So-Called Normal: A Memoir of Family, Depression and Resilience
In this memoir, author Mark Henick tells the story of navigating a dysfunctional homelife and struggle with depression while seeming “normal.” Many of the “so-called normal” people in his life are skeptical of his illness. During his journey from childhood to young adult years, the reader follows as Mark deals with an abusive stepfather, bullying classmates, and persistent thoughts of suicide. The book details his repeated hospitalizations and treatment (or lack thereof) before eventually achieving stability.
This story is well-crafted, so much so that I had difficulty sometimes remembering that it is a memoir, not fiction. Memoirs are often written in a confessional, journal-like style rather than story-like in structure. Fiction is usually better structured, formed into a narrative. The author has taken that care with this work: introducing characters and conflict, building suspense, and leaving cliffhangers. It is, for this reason, a compelling story and difficult to put down. It is structured in four parts named “Summer,” “Fall,” “Winter,” and “Spring” to correspond with Mark’s mental status of decline and then rebirth.
The book is critical of the state of mental health care in Canada, the author’s country. The problems, however, are not unique to Canada. Mark’s story could take place in the United States, for example, as far as mental health treatment goes. There are the same tendencies to medicate rather than listen to patients’ anxieties and provide therapy. There is also the stigma and silence surrounding mental health problems.
After a number of setbacks, including a suicide attempt, Mark begins to take control of, and participate in, his own treatment and life.

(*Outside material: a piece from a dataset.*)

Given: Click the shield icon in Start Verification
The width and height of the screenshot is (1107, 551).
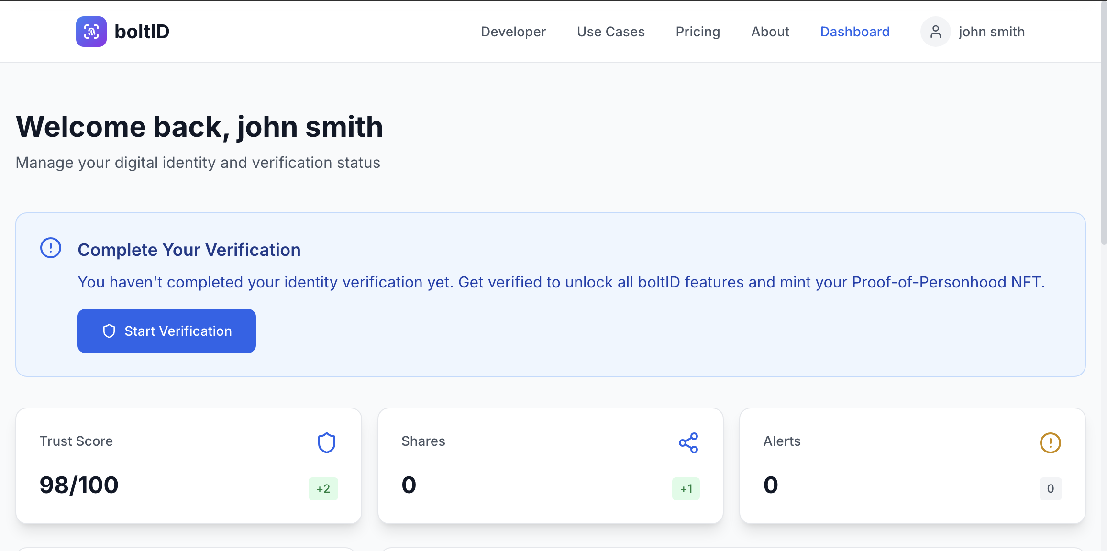Looking at the screenshot, I should click(x=109, y=331).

He learns to recognize his “triggers”—those events that might provoke crises for him. He also writes an article for his high school newspaper detailing his struggle with depression and treatment for it. Rather than being shunned by other students once they knew his “secret,” as he feared, Mark is instead approached by many of his classmates with empathy. Some share their stories with their own struggles with mental health, and Mark begins to see his commonality with other “so-called normal” people.

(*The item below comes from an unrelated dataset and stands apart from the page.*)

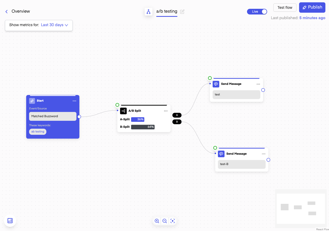The image size is (329, 231).
Task: Click the fit view icon
Action: coord(173,221)
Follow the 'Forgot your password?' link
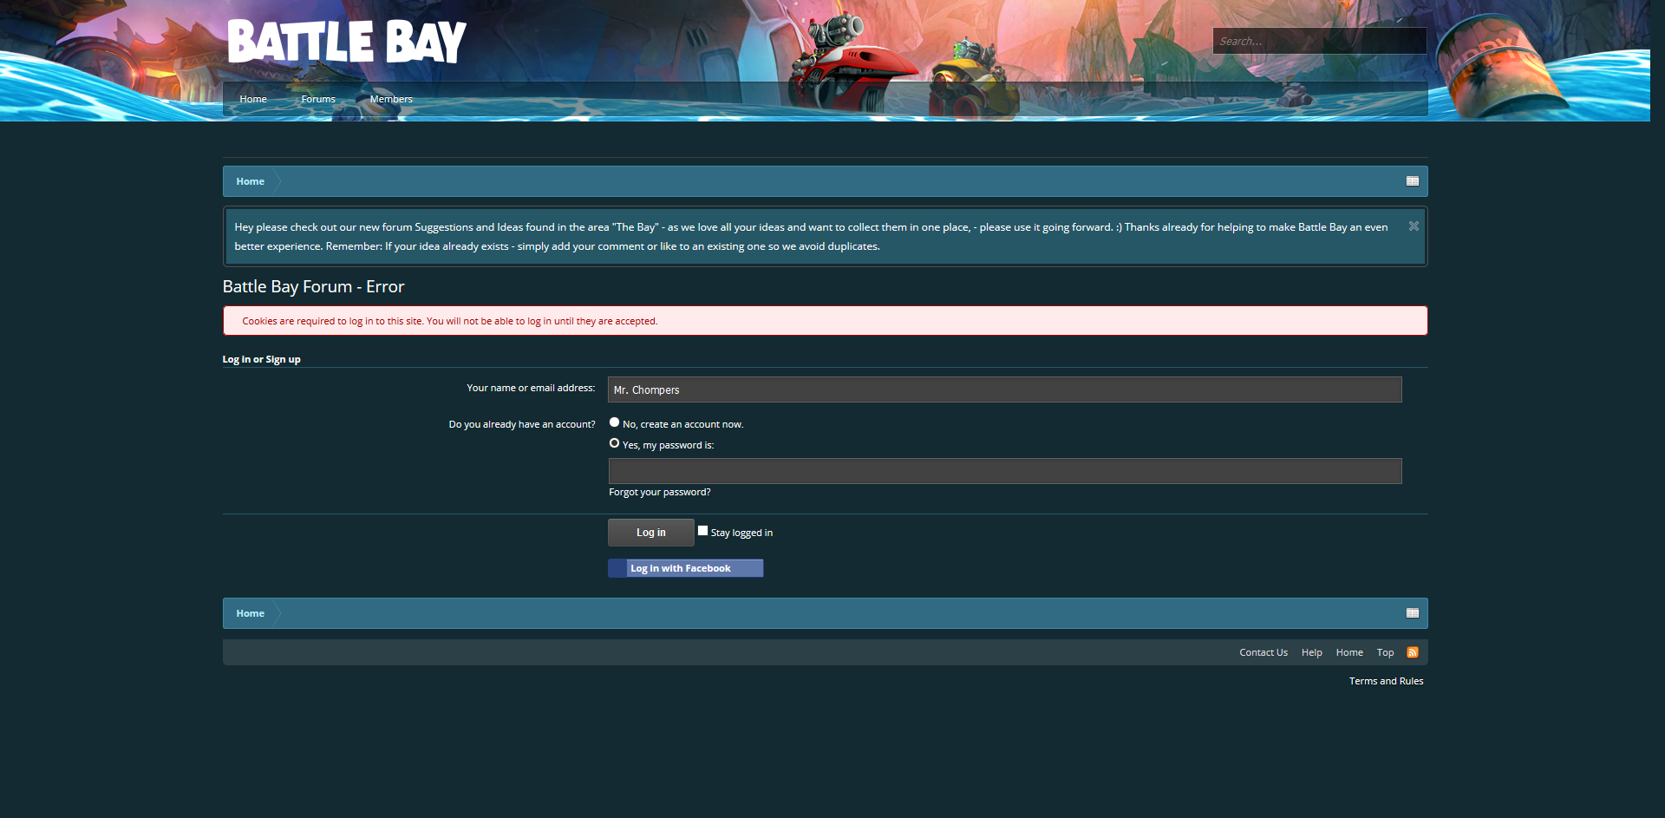This screenshot has width=1665, height=818. [x=659, y=492]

The article is a life-changing experience, leading to a professional life of speaking and writing on mental health. Meanwhile, Mark’s journey somewhat mirrors his mother’s, who is struggling to gain her own freedom from an abusive relationship. She, like her son, finds a kind of peace at the end, although it is not a storybook happy ending.
This is a strong, well-written book that informs the reader on the topic of mental illness and its treatment.